Requisiti delle consegne.
[a] Traduci in inglese questa frase dell'articolo sul concerto di Sassari: "Era annunciato come un evento e ha mantenuto le promesse."
[b] Estrai dall'articolo sul concerto di Sassari il passo che va da "Alberto Gazale mentre" a "di un tempo.", senza cambiare nulla.

Sassari, il baritono Alberto Gazale torna a cantare nella sua città dopo 13 anni. Standing ovation per il concerto in piazza, apertura della stagione lirica 2020

Fuori Toscana

Era annunciato come un evento e ha mantenuto le promesse. Il concerto lirico-sinfonico col baritono sassarese Alberto Gazale, accompagnato dall’Orchestra dell’Ente Concerti “Marialisa de Carolis” diretta da Sergio Oliva, ha aperto la Stagione lirica 2020. Un momento storico, che ha visto per la prima volta la grande musica ospitata nel cuore della città, ha dato il via sabato 5 settembre 2020, alla Stagione “post-Covid”.

Alberto Gazale mentre canta in piazza a Sassari, la sua città

La scelta di esordire nel salotto buono di Sassari, pensata per restituire al capoluogo la grande musica coinvolgendo al contempo il massimo numero possibile di spettatori, ha raggiunto il suo scopo. Tutti i 600 posti previsti come massima capienza della piazza sono stati occupati e cinque minuti di applausi hanno sancito il successo del baritono sassarese Alberto Gazale, di nuovo nella sua città dopo 13 anni. «Torno dove sono nato e cresciuto con grande emozione e spero che questo sia il primo passo verso la normalità», ha spiegato, citando i versi di Andrea Chénier, il capolavoro di Umberto Giordano la cui aria “Nemico della patria” ha chiuso il concerto: “In un sol bacio e abbraccio tutte le genti amar”, un messaggio d’augurio perché si torni presto alle abitudini di un tempo.
Il programma ha attraversato secoli di musica su cui il baritono di casa, che nella sua carriera ha interpretato oltre settanta ruoli, ha strappato gli applausi e i “bravo” del pubblico che ha gremito i posti a sedere, esauriti da settimane; tantissimi anche coloro che, non essendo riusciti a prenotare, hanno seguito il concerto al di là delle transenne.

(Voci tratte da una raccolta)
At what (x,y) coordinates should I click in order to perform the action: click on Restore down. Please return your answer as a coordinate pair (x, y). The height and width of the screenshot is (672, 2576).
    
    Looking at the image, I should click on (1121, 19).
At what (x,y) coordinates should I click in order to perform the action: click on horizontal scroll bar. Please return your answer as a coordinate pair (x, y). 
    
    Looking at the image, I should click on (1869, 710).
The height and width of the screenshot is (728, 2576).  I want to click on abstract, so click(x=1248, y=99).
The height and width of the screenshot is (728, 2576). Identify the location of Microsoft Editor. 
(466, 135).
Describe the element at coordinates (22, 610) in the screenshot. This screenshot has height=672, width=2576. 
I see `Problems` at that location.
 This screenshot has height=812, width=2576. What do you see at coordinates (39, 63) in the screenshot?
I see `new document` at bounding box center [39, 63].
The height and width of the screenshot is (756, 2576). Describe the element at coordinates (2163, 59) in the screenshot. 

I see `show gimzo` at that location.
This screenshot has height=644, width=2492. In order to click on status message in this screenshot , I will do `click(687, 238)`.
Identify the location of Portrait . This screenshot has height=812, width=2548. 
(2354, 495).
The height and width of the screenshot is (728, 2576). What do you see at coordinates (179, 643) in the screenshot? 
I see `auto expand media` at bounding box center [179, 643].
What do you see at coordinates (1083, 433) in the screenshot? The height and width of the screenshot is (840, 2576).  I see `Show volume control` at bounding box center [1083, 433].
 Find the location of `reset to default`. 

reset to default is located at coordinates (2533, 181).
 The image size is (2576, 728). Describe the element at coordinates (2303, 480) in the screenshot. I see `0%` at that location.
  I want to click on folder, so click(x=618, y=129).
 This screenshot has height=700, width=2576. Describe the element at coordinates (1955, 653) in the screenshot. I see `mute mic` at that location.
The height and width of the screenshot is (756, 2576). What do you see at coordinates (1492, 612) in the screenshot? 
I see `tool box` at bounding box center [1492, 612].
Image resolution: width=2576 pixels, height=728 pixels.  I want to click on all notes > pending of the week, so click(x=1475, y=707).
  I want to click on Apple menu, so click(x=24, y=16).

Elenco delle risposte.
[a] It was billed as an event, and it lived up to its promises.

[b]
Alberto Gazale mentre canta in piazza a Sassari, la sua città

La scelta di esordire nel salotto buono di Sassari, pensata per restituire al capoluogo la grande musica coinvolgendo al contempo il massimo numero possibile di spettatori, ha raggiunto il suo scopo. Tutti i 600 posti previsti come massima capienza della piazza sono stati occupati e cinque minuti di applausi hanno sancito il successo del baritono sassarese Alberto Gazale, di nuovo nella sua città dopo 13 anni. «Torno dove sono nato e cresciuto con grande emozione e spero che questo sia il primo passo verso la normalità», ha spiegato, citando i versi di Andrea Chénier, il capolavoro di Umberto Giordano la cui aria “Nemico della patria” ha chiuso il concerto: “In un sol bacio e abbraccio tutte le genti amar”, un messaggio d’augurio perché si torni presto alle abitudini di un tempo.